“Good Security Governance” is not a Piece of Useless Consultant Jargon
It is an essential protective layer for any organisation.
Irrespective of what many of us may say or write, the cyber security agenda remains dominated by products and technology.
Of course, the problem has a technical dimension and the protection of any firm against cyber threats will require the application of technical countermeasures at a number of levels.
But there are countless tech vendors and service providers out there trying to sell their products as the silver bullet which will protect you from anything. And countless small firms still holding simplistic views on cyber threats: “We’re fine; all our data is in the cloud”
For any organisation above a certain size, effective and efficient protection can only result from the layered application of protective measures at people, process and technology level. And in that order.
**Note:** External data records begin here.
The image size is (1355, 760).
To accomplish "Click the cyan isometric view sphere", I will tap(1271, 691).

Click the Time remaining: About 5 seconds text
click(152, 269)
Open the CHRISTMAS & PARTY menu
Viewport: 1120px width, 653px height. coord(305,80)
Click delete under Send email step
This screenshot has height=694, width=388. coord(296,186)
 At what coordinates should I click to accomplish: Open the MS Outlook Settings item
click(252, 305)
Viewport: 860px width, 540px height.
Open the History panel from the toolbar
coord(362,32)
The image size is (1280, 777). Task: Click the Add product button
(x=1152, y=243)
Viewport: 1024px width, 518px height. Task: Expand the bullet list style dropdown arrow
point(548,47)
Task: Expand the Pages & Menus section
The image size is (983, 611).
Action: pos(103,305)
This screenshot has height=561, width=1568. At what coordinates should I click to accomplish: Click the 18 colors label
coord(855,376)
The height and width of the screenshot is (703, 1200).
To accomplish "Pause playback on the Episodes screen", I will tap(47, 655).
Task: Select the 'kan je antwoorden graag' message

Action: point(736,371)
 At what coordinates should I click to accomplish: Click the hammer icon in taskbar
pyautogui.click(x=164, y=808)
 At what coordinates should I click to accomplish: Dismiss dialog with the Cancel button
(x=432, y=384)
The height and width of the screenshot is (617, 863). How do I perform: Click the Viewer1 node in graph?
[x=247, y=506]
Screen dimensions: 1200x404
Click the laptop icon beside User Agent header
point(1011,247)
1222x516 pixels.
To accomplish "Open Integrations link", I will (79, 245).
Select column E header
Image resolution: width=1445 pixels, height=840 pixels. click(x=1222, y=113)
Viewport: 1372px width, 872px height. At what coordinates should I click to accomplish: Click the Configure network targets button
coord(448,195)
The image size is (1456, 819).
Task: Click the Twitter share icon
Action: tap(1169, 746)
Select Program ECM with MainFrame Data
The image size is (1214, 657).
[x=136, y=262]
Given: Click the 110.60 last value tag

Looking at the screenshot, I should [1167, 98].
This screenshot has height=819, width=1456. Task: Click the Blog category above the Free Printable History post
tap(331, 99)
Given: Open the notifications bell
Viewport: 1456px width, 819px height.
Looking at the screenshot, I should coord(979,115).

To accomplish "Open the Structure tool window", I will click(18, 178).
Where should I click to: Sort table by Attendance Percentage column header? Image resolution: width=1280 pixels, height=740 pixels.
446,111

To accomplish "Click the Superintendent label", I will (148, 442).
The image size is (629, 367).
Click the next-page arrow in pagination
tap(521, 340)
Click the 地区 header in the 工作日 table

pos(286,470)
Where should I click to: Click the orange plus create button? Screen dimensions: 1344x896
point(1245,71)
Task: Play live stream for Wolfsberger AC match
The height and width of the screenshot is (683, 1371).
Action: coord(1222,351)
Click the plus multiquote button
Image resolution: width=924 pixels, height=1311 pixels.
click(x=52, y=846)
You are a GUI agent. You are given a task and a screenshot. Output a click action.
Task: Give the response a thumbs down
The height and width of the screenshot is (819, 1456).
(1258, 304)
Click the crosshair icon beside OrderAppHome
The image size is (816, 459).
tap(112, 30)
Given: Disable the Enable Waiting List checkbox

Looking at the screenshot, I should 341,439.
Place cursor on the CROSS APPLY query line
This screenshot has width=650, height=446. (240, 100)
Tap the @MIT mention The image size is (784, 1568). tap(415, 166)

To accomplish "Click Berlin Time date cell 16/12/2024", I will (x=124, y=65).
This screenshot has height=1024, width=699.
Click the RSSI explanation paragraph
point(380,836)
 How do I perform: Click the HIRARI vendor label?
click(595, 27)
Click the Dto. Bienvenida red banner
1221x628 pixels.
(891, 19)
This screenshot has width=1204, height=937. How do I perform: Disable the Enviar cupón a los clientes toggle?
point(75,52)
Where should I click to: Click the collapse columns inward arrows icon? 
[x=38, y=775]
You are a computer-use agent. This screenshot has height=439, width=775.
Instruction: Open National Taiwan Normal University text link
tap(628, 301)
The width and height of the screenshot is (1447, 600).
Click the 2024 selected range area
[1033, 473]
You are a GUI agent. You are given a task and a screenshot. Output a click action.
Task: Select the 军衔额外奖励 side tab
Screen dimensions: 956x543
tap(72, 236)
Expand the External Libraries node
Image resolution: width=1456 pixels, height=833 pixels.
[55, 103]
It has to start with people. And that doesn’t mean rolling out a security awareness programme. Middle management has always had the tendency to jump straight into the solution space at the back of a simplistic analysis of the problem, but at the heart of the “people” aspects of any security strategy, lay issues of corporate culture and corporate governance.
“Good security governance” is not a piece of useless consultant jargon. It is an essential protective layer for any organisation.
It ensures a visible endorsement of security values from the top down, brings clarity around security roles, responsibilities and accountabilities across the whole organisation, and more importantly, it is the cornerstone that “get things done” around security through an effective and efficient layer of reporting.
Only the actual execution of security measures (i.e. the actual deployment of security processes and the technology required to support them) will protect the business. And that’s where many organisations – larger and smaller – have failed over the past decades in spite of colossal investments in cyber security: Security projects get deprioritised half way through or focus only on non-existent low hanging fruits; over time, people get demotivated and leave, nothing gets finished and half-baked “solutions” proliferate: According to a recent survey by Cisco, the average organisation now uses 20 different security technologies.
Let’s get this straight: This is plain governance failure and it has been plaguing organisations – large and small – around security for the best part of the last two decades.
To avoid those mistakes, break that spiral, and target the management and governance roadblocks which have prevented progress in the past, most organisations need to act at three levels:
First, get a good understanding of your security maturity posture to start with and set realistic timeframes around change. Change takes “the time it takes” and there may be no quick wins.
Then, be objective about the skills and resources you have to deliver change and set realistic improvement goals. Jumping straight at ineffective “virtual CISO” solutions in the hope of making the problem disappear will not help if nobody is there to execute.
Finally, stay focused. Security transformation often involves a change in mindset which needs stability to develop and takes time to set in. Changing directions or priorities every time something happens in the business or elsewhere will simply kill any transformational momentum around security.